So entstanden die Sendereihen „Ratereisen auf dem Dachboden“ „Kaspar und René“ mit dem unvergessenen René Körner, der viele der von Hans Posegga komponierten Kinderlieder interpretierte. Es war zum ersten Mal, daß man den Kindern nicht typische Kinderlieder vorsetzte, sondern es waren Kompositionen, die ein Zugeständnis an den Zeitgeist darstellten, die Seele der Kinder berücksichtigten und von großem kompositorischen Können zeugten.
Die Titelmelodie zu der „Sendung mit der Maus“, die seit 1971 diese Sendung eröffnet, gibt ein hörbares Beispiel dafür, daß er sich auch in der kleinsten Form in meisterhafter Weise auszudrücken verstand.
In den Fernsehstudiojahren kam es Hans Posegga sehr zugute, daß er eine erfolgreiche Pianistenlaufbahn nach dem Krieg in den deutschen Rundfunkanstalten hinter sich hatte. Die vielen von Zeit zu Zeit immer wieder gesendeten Aufnahmen belegen sein großes pianistisches Können. Auch nach Paris zum Radio diffusion française wurde er wieder zu Aufnahmen gerufen.
1958 erteilte ihm der Bayerische Rundfunk einen Auftrag für ein „Klavierkonzert mit großem Orchester“, das unter der Leitung des Dirigenten Rudolf Alberth uraufgeführt , 1986 neubearbeitet und mit dem Solisten Kurt Wolf im April 1987 in Berchtesgaden erneut aufgeführt wurde.

#### AUFGABE:
Wiederholen Sie aus dem Text über Hans Posegga wortgetreu die Stelle von „1958 erteilte ihm“ bis einschließlich „erneut aufgeführt wurde.“. Stützen Sie sich ausschließlich auf den Text über Hans Posegga.

(Datensätze aus einer Datensammlung)
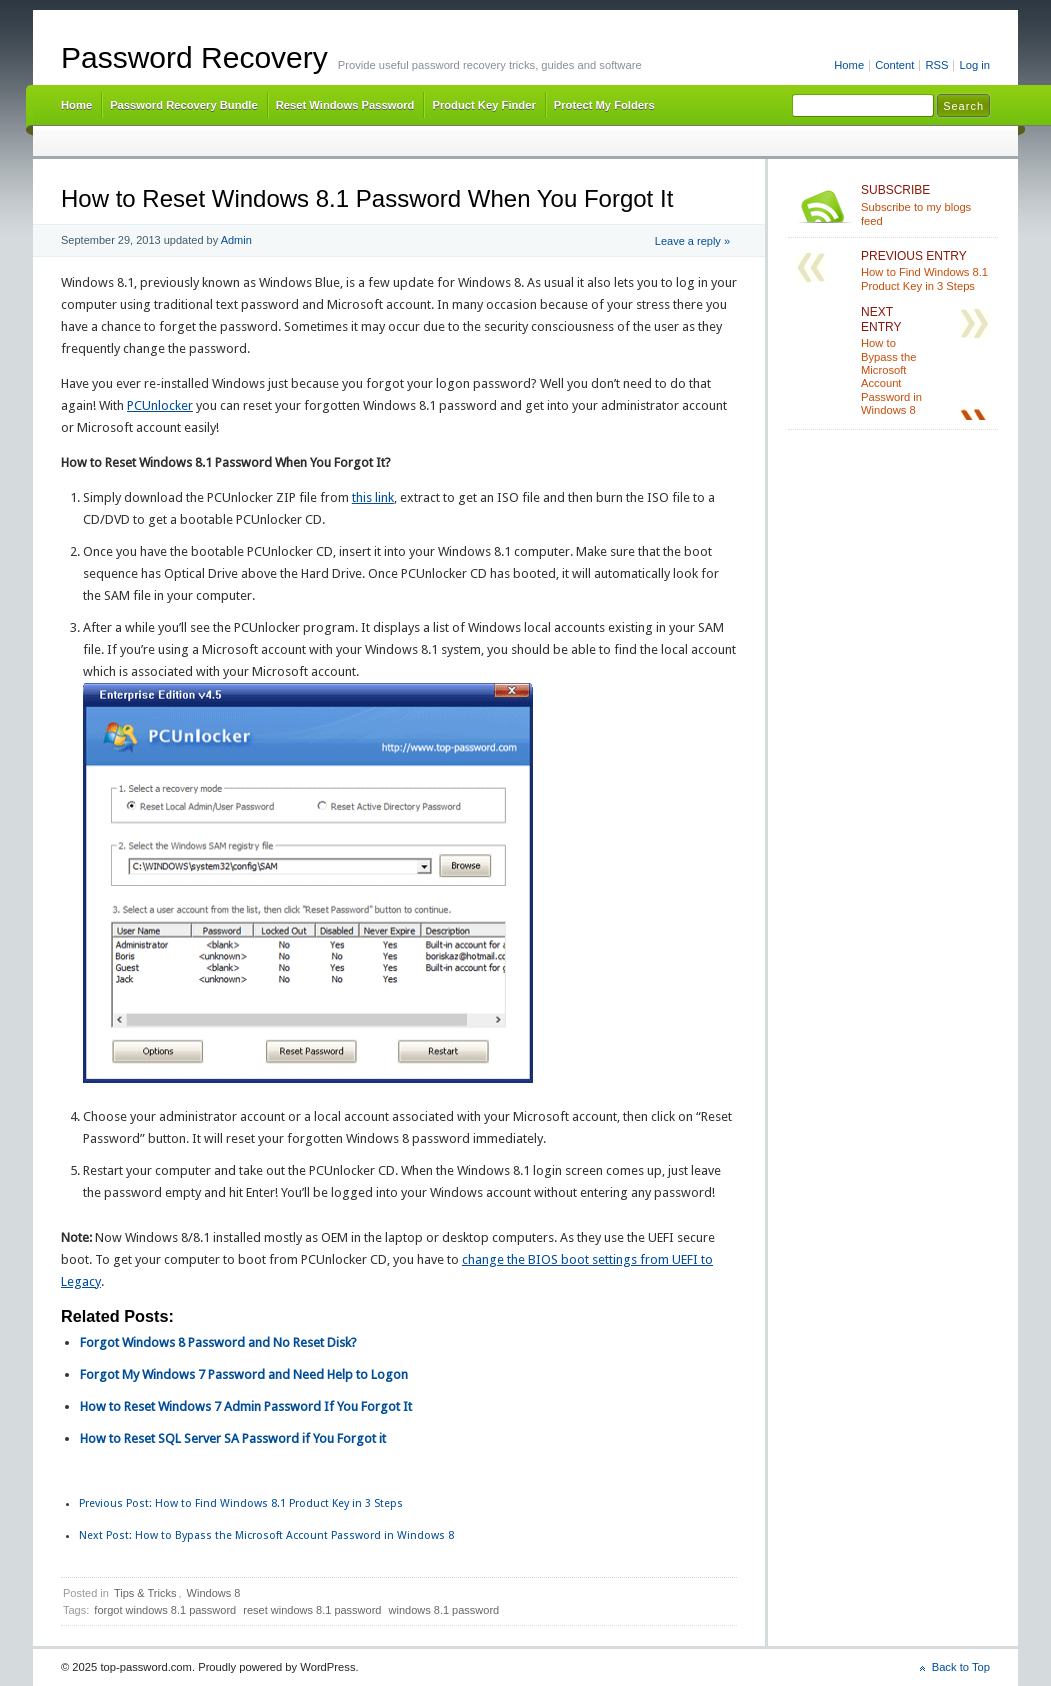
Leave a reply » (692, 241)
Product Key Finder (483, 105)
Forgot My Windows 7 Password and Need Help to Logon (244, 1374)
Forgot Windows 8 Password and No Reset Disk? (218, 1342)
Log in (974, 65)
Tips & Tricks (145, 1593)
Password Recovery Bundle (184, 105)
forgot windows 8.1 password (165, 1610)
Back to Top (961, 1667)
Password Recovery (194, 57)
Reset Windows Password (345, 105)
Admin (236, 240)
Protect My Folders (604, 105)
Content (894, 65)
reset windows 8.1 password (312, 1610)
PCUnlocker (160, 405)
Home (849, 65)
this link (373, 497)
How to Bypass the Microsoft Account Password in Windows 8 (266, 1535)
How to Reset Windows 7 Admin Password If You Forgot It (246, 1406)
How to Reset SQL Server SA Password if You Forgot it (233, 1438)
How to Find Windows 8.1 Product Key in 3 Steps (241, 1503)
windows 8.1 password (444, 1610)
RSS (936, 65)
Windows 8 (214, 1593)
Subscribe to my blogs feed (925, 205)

#### LÖSUNG:
1958 erteilte ihm der Bayerische Rundfunk einen Auftrag für ein „Klavierkonzert mit großem Orchester“, das unter der Leitung des Dirigenten Rudolf Alberth uraufgeführt , 1986 neubearbeitet und mit dem Solisten Kurt Wolf im April 1987 in Berchtesgaden erneut aufgeführt wurde.